We cannot know how the course was then set out as no records survive. But we do know how the course developed from the beginning of the nineteenth century. The Old Links had seven holes, with The 'Home Hole' added in 1832 and the final hole, "Hole Across" created in 1870. Today some changes occurred in 1985 with the shortening of "Barracks Entry" and again in 1996 with a new "Gas" hole being introduced. The course was lengthened slightly at this time.

The first three holes stretched eastward from the racecourse grandstand, which incidently doubled as the former clubhouse of the Honorable Company until 1868. To the right is the main traffic route to which golfers would often slice their shots.
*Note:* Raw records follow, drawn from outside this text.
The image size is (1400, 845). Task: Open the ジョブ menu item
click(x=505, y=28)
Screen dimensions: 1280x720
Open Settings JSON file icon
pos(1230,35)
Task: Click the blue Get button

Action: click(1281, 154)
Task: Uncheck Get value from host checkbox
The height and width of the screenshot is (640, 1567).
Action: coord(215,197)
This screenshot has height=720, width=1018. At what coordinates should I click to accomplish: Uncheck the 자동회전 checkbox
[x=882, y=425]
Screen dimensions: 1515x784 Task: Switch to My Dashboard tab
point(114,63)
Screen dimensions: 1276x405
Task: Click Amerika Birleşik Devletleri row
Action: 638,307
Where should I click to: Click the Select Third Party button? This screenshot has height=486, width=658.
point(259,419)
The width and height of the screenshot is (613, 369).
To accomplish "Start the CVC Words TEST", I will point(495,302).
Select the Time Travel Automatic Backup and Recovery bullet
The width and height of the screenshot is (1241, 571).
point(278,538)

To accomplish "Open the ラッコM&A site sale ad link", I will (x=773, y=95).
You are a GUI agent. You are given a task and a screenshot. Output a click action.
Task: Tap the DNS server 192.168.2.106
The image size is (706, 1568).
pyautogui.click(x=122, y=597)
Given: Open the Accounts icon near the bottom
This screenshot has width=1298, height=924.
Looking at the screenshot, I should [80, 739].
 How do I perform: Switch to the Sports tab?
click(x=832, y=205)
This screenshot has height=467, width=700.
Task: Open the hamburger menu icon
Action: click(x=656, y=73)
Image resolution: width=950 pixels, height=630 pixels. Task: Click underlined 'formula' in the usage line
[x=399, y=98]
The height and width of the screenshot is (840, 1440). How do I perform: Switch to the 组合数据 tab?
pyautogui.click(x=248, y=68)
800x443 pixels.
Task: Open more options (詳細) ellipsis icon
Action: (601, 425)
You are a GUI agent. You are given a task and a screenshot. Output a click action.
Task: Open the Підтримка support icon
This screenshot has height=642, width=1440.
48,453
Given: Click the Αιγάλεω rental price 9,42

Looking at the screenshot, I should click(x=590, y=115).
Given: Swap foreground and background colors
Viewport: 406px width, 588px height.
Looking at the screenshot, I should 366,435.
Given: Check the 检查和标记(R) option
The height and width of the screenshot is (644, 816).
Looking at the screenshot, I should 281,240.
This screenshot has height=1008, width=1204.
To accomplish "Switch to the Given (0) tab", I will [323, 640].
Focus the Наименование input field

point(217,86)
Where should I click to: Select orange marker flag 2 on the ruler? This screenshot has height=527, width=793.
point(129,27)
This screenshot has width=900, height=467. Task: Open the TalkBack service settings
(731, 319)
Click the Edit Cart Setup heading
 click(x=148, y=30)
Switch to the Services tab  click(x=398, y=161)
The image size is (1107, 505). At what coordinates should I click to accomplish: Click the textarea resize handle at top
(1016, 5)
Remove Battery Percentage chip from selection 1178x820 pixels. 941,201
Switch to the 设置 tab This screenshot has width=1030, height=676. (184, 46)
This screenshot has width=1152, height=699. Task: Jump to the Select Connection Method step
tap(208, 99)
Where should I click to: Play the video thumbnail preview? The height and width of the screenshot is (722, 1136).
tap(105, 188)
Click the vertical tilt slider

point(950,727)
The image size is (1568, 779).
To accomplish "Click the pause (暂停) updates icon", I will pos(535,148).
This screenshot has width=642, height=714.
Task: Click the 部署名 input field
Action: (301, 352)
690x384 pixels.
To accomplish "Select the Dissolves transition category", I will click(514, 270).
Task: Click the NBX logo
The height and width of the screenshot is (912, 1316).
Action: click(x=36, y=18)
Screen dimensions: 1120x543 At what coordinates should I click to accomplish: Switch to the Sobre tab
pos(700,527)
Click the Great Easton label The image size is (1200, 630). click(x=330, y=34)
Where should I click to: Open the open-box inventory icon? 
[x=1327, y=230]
They would play back to the links using the new brass-soled clubs designed by Musselburgh club makers for this purpose (commonly known as a "brassie"). At the now, fourth green still stands Mrs. Foreman's Inn. Through a hatch in the wall refreshments were passed to the early golfers. The hatch still exists but legislation prevents its use for the modern golfer.

The course turns northwest with the short hole playing back towards the sea. The next three holes follow the coastline and the last hole returns south towards the grandstand. The "Home Hole" has now become the first after the course alterations in 1996.

A Very Interesting Fact

Why is the size of the hole four and a quarter inches? Prior to 1893 holes on golf courses could vary in size. It all depended upon where you played. The Musselburgh hole had been cut since 1829 with a converted piece of drain pipe and the diameter of the hole cut was four and a quarter inches. This standard was adapted by the Royal & Ancient Golf club in 1893 when they began the business of standardizing the rules of golf. So, next time your putt lips out, you can now blame Musselburgh for not having wider drain pipes!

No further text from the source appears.